Variance Reduction in SGD by Distributed Importance Sampling
Guillaume Alain, Alex Lamb, Chinnadhurai Sankar, Aaron Courville, Yoshua Bengio
TL;DR
This work introduces ISSGD, a distributed training framework where separate workers actively search for the most informative training examples and a central updater trains on samples selected via importance sampling. By aligning the sampling distribution with the gradient norm, ISSGD achieves an unbiased gradient estimate with reduced variance, enabling faster convergence and potential communication efficiency gains. The authors provide theory for optimal importance-sampling proposals in both scalar and vector settings, practical minibatch gradient-norm computations, and a distributed implementation with an oracle and a master-worker architecture. Experiments on a permutation-invariant SVHN task show significant variance reduction and faster training, while discussing future work to extend the method to convolutional and recurrent architectures and to integrate with ASGD. Overall, the paper demonstrates a promising data-centric approach to distributed deep learning that focuses learning on the most informative examples to accelerate training.
Abstract
Humans are able to accelerate their learning by selecting training materials that are the most informative and at the appropriate level of difficulty.

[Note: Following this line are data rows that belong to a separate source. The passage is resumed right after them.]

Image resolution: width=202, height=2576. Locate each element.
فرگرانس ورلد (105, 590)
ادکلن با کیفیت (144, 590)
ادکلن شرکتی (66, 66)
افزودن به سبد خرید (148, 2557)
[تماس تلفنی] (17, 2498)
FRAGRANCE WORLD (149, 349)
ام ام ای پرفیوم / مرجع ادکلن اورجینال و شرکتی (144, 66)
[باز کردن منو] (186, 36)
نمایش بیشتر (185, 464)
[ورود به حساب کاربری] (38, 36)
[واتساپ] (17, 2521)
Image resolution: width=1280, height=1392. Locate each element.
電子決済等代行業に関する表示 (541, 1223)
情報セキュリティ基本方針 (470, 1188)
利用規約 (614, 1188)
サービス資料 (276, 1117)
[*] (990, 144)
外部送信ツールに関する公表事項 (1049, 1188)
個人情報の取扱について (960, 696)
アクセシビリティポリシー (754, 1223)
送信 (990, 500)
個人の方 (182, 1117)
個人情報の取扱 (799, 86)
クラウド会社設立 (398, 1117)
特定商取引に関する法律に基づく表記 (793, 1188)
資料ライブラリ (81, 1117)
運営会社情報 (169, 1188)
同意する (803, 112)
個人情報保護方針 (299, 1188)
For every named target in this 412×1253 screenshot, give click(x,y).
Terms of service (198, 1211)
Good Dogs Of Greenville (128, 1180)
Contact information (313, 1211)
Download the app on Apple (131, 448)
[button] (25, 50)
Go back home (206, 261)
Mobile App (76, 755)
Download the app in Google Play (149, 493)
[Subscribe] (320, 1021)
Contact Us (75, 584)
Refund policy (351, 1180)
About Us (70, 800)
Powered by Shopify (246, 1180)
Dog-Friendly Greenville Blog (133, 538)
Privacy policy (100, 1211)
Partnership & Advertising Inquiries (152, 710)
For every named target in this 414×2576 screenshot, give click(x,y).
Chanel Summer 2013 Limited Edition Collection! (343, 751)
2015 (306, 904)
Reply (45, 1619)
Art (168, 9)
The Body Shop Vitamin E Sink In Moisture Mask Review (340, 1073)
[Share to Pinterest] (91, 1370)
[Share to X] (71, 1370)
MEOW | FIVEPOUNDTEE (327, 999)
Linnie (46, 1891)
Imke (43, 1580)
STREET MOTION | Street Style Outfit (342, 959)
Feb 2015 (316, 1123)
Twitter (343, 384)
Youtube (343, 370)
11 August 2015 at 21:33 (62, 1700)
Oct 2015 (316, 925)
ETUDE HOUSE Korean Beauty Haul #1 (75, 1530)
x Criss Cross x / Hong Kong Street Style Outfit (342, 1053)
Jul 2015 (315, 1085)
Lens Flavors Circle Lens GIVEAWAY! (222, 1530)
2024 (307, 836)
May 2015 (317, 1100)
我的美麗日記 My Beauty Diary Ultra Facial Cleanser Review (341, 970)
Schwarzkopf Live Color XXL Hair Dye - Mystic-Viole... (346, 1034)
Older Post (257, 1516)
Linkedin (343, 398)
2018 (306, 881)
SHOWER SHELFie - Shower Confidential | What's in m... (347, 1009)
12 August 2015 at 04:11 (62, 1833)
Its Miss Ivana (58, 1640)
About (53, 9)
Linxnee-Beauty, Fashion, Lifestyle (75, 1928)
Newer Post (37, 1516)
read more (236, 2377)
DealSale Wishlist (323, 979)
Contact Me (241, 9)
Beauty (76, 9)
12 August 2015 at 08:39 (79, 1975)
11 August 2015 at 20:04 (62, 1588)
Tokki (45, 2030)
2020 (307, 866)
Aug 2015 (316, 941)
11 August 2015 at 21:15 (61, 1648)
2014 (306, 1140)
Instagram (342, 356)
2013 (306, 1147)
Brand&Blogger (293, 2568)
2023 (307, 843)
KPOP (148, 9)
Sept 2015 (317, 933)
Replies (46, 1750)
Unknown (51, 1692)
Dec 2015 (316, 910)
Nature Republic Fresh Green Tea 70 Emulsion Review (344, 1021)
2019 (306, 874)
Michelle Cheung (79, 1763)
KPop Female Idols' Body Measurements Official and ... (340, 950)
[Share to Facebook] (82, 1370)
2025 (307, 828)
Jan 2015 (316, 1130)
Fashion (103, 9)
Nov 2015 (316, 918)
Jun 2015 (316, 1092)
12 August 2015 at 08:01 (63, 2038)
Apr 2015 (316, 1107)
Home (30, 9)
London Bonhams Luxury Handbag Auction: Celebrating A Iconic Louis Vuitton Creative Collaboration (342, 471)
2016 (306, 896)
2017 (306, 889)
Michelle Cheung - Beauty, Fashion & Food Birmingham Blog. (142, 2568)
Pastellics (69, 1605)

We propose a framework for distributing deep learning in which one set of workers search for the most informative examples in parallel while a single worker updates the model on examples selected by importance sampling. This leads the model to update using an unbiased estimate of the gradient which also has minimum variance when the sampling proposal is proportional to the L2-norm of the gradient. We show experimentally that this method reduces gradient variance even in a context where the cost of synchronization across machines cannot be ignored, and where the factors for importance sampling are not updated instantly across the training set.